-- Problems and tasks --
A. List every ParseSpeed value that alpduhuez reports having tried in the thread on parsing a whole file.
B. Quote the thread on parsing a whole file, everything from "The option is" down to "of the file.".

Option to parse whole file

Help
alpduhuez
2013-05-29
2013-05-31
  • alpduhuez

    alpduhuez - 2013-05-29

    Hello.
    We have some mpeg-2 .ts files that have closed captions that are not being found. They are 608 format but they do not appear until about 1-5 minutes into the movie. I have seen some references to parsing the whole file, what is that option? And how would I set it from the C# reference? If this is still under development, we are willing to accelerate.

    Thanks.
    -alp

     
  • Jerome Martinez

    Jerome Martinez - 2013-05-29

    The option is hidden because it is not already fully tested and validated, but it already exists and lot of people already use it.
    In C#, something like:
    MediaInfo MI = new MediaInfo();
    MI.Option("ParseSpeed", "1.0"); // Parsing 100% of the file.

    Try it, and let me know if something is wrong compared to your needs.

     
  • alpduhuez

    alpduhuez - 2013-05-29

    Great, thank you for the fast reply. I will try it out.

    Thanks!

     
    • alpduhuez

      alpduhuez - 2013-05-31

      So, I have been playing with the "ParseSpeed". Is there any value beside "1.0" to use? I have tried "0.2", "0.5", "1.0, and "2.0". The CC data only shows up if the value is > 1.0. Is this expected?

      I am trying to extract the CC data on a 15gb file. The processing takes about 3 minutes. Is there a way to speed this up? Is that a potential accelerated feature request?

      Thanks.
      -alp

       
      • Jerome Martinez

        Jerome Martinez - 2013-05-31

        More than 1.0 is same as 1.0 (it is currently the maximum)
        0.5 is the default
        below 0.5 is quicker parsing (so less precise).

        In your case, the problem is not in MediaInfo, but in your container format: CEA-608/708 are intended for broadcast. They can appear everywhere. 1 stream can contain several services, they are not indicated in a header. Caption data can be at only offset 0, or only at offset 10 000 000, or only at offset "end of your file minus 10 000 000". Currently, I see no other possibility than parsing the whole file.

        I think you will find no tool fitting your needs, due to your file, not the tools.

        So let's try to find some ideas:
        - in the case of 708 (not 608), it is possible to rely on only the caption service descriptor (in the PMT) instead of looking for caption data. But it will provide the list of services listed in the descriptor, not the real content, so you must trust the service descriptor. It is some additional development. Interesting for you?

-- Recorded data --
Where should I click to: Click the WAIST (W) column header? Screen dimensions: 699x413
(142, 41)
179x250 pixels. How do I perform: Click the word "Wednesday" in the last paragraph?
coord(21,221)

-- Task results --
A. 0.2, 0.5, 1.0, 2.0

B.
The option is hidden because it is not already fully tested and validated, but it already exists and lot of people already use it.
    In C#, something like:
    MediaInfo MI = new MediaInfo();
    MI.Option("ParseSpeed", "1.0"); // Parsing 100% of the file.